RECORDS SHOWN Block Start
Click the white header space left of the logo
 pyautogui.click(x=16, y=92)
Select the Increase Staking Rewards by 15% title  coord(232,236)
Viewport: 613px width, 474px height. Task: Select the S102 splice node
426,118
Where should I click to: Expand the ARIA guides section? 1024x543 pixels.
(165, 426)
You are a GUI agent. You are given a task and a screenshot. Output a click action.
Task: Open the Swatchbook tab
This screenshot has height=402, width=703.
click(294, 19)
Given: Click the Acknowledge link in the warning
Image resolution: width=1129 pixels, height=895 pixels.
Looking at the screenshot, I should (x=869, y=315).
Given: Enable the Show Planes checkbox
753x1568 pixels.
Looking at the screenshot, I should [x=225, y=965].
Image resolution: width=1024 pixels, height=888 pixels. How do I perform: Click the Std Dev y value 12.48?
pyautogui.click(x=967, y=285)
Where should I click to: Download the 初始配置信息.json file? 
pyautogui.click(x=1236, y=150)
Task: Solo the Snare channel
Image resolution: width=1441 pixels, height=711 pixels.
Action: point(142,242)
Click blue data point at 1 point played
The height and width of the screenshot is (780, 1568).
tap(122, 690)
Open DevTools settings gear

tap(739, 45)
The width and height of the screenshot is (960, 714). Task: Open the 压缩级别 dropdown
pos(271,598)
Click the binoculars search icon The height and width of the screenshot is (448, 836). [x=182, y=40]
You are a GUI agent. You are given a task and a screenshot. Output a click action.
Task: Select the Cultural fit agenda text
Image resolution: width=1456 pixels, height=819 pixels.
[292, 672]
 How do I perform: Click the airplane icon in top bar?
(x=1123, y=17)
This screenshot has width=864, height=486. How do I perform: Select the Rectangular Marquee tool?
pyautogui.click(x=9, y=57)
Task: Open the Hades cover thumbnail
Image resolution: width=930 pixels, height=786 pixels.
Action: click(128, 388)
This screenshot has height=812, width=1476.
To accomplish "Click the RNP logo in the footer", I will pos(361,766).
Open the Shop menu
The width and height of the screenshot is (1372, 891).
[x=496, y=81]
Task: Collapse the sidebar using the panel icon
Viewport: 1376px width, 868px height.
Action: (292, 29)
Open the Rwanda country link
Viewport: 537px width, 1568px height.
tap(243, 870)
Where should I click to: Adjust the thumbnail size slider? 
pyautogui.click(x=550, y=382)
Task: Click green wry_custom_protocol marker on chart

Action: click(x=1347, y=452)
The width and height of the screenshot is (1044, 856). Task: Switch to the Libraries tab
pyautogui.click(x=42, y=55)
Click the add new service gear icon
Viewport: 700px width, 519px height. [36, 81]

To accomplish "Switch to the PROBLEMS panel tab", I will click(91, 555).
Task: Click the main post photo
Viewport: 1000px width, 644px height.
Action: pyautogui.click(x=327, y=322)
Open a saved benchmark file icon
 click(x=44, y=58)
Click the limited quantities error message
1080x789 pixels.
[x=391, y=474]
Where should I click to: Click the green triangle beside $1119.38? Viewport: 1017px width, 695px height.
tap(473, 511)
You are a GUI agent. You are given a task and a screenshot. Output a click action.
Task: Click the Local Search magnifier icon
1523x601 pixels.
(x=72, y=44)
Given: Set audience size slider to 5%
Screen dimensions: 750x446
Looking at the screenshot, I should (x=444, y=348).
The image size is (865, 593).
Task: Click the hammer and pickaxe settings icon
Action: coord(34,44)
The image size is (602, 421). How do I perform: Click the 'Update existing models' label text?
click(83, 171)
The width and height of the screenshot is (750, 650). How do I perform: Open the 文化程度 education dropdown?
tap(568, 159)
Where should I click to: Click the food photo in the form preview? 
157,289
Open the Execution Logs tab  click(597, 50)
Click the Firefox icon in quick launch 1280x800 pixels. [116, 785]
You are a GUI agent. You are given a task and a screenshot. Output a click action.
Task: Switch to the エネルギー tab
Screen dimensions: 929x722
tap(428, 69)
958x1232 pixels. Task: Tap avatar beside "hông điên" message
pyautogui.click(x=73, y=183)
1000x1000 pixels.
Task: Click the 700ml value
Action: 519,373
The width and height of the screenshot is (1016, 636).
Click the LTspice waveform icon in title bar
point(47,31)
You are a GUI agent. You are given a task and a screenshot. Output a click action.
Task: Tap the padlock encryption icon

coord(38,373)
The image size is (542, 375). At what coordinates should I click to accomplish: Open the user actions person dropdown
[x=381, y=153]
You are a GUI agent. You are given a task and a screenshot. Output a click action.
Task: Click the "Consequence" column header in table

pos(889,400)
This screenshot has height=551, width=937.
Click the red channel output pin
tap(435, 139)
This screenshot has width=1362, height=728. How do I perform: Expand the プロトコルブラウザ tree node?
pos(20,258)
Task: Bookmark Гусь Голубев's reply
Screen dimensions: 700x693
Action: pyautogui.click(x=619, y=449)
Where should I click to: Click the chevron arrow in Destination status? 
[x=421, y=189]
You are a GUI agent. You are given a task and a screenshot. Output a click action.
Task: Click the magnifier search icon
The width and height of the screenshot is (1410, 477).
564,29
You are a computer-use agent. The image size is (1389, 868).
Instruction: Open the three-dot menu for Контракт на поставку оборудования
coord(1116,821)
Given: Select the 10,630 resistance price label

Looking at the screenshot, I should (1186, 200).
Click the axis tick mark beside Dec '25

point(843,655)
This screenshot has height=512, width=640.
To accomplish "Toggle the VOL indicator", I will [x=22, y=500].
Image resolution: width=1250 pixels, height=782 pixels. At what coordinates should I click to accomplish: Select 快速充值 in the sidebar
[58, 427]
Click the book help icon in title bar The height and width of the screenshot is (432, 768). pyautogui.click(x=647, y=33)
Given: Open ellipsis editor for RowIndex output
RECORDS SHOWN Block End
> [WHAT THE TASK ASKS]: Line by line, copy the entries above exactly as they appear.

> [RESULT OF THIS TASK]:
Click the white header space left of the logo
 pyautogui.click(x=16, y=92)
Select the Increase Staking Rewards by 15% title  coord(232,236)
Viewport: 613px width, 474px height. Task: Select the S102 splice node
426,118
Where should I click to: Expand the ARIA guides section? 1024x543 pixels.
(165, 426)
You are a GUI agent. You are given a task and a screenshot. Output a click action.
Task: Open the Swatchbook tab
This screenshot has height=402, width=703.
click(294, 19)
Given: Click the Acknowledge link in the warning
Image resolution: width=1129 pixels, height=895 pixels.
Looking at the screenshot, I should (x=869, y=315).
Given: Enable the Show Planes checkbox
753x1568 pixels.
Looking at the screenshot, I should [x=225, y=965].
Image resolution: width=1024 pixels, height=888 pixels. How do I perform: Click the Std Dev y value 12.48?
pyautogui.click(x=967, y=285)
Where should I click to: Download the 初始配置信息.json file? 
pyautogui.click(x=1236, y=150)
Task: Solo the Snare channel
Image resolution: width=1441 pixels, height=711 pixels.
Action: point(142,242)
Click blue data point at 1 point played
The height and width of the screenshot is (780, 1568).
tap(122, 690)
Open DevTools settings gear

tap(739, 45)
The width and height of the screenshot is (960, 714). Task: Open the 压缩级别 dropdown
pos(271,598)
Click the binoculars search icon The height and width of the screenshot is (448, 836). [x=182, y=40]
You are a GUI agent. You are given a task and a screenshot. Output a click action.
Task: Select the Cultural fit agenda text
Image resolution: width=1456 pixels, height=819 pixels.
[292, 672]
 How do I perform: Click the airplane icon in top bar?
(x=1123, y=17)
This screenshot has width=864, height=486. How do I perform: Select the Rectangular Marquee tool?
pyautogui.click(x=9, y=57)
Task: Open the Hades cover thumbnail
Image resolution: width=930 pixels, height=786 pixels.
Action: click(128, 388)
This screenshot has height=812, width=1476.
To accomplish "Click the RNP logo in the footer", I will pos(361,766).
Open the Shop menu
The width and height of the screenshot is (1372, 891).
[x=496, y=81]
Task: Collapse the sidebar using the panel icon
Viewport: 1376px width, 868px height.
Action: (292, 29)
Open the Rwanda country link
Viewport: 537px width, 1568px height.
tap(243, 870)
Where should I click to: Adjust the thumbnail size slider? 
pyautogui.click(x=550, y=382)
Task: Click green wry_custom_protocol marker on chart

Action: click(x=1347, y=452)
The width and height of the screenshot is (1044, 856). Task: Switch to the Libraries tab
pyautogui.click(x=42, y=55)
Click the add new service gear icon
Viewport: 700px width, 519px height. [36, 81]

To accomplish "Switch to the PROBLEMS panel tab", I will click(91, 555).
Task: Click the main post photo
Viewport: 1000px width, 644px height.
Action: pyautogui.click(x=327, y=322)
Open a saved benchmark file icon
 click(x=44, y=58)
Click the limited quantities error message
1080x789 pixels.
[x=391, y=474]
Where should I click to: Click the green triangle beside $1119.38? Viewport: 1017px width, 695px height.
tap(473, 511)
You are a GUI agent. You are given a task and a screenshot. Output a click action.
Task: Click the Local Search magnifier icon
1523x601 pixels.
(x=72, y=44)
Given: Set audience size slider to 5%
Screen dimensions: 750x446
Looking at the screenshot, I should (x=444, y=348).
The image size is (865, 593).
Task: Click the hammer and pickaxe settings icon
Action: coord(34,44)
The image size is (602, 421). How do I perform: Click the 'Update existing models' label text?
click(83, 171)
The width and height of the screenshot is (750, 650). How do I perform: Open the 文化程度 education dropdown?
tap(568, 159)
Where should I click to: Click the food photo in the form preview? 
157,289
Open the Execution Logs tab  click(597, 50)
Click the Firefox icon in quick launch 1280x800 pixels. [116, 785]
You are a GUI agent. You are given a task and a screenshot. Output a click action.
Task: Switch to the エネルギー tab
Screen dimensions: 929x722
tap(428, 69)
958x1232 pixels. Task: Tap avatar beside "hông điên" message
pyautogui.click(x=73, y=183)
1000x1000 pixels.
Task: Click the 700ml value
Action: 519,373
The width and height of the screenshot is (1016, 636).
Click the LTspice waveform icon in title bar
point(47,31)
You are a GUI agent. You are given a task and a screenshot. Output a click action.
Task: Tap the padlock encryption icon

coord(38,373)
The image size is (542, 375). At what coordinates should I click to accomplish: Open the user actions person dropdown
[x=381, y=153]
You are a GUI agent. You are given a task and a screenshot. Output a click action.
Task: Click the "Consequence" column header in table

pos(889,400)
This screenshot has height=551, width=937.
Click the red channel output pin
tap(435, 139)
This screenshot has width=1362, height=728. How do I perform: Expand the プロトコルブラウザ tree node?
pos(20,258)
Task: Bookmark Гусь Голубев's reply
Screen dimensions: 700x693
Action: pyautogui.click(x=619, y=449)
Where should I click to: Click the chevron arrow in Destination status? 
[x=421, y=189]
You are a GUI agent. You are given a task and a screenshot. Output a click action.
Task: Click the magnifier search icon
The width and height of the screenshot is (1410, 477).
564,29
You are a computer-use agent. The image size is (1389, 868).
Instruction: Open the three-dot menu for Контракт на поставку оборудования
coord(1116,821)
Given: Select the 10,630 resistance price label

Looking at the screenshot, I should (1186, 200).
Click the axis tick mark beside Dec '25

point(843,655)
This screenshot has height=512, width=640.
To accomplish "Toggle the VOL indicator", I will [x=22, y=500].
Image resolution: width=1250 pixels, height=782 pixels. At what coordinates should I click to accomplish: Select 快速充值 in the sidebar
[58, 427]
Click the book help icon in title bar The height and width of the screenshot is (432, 768). pyautogui.click(x=647, y=33)
Given: Open ellipsis editor for RowIndex output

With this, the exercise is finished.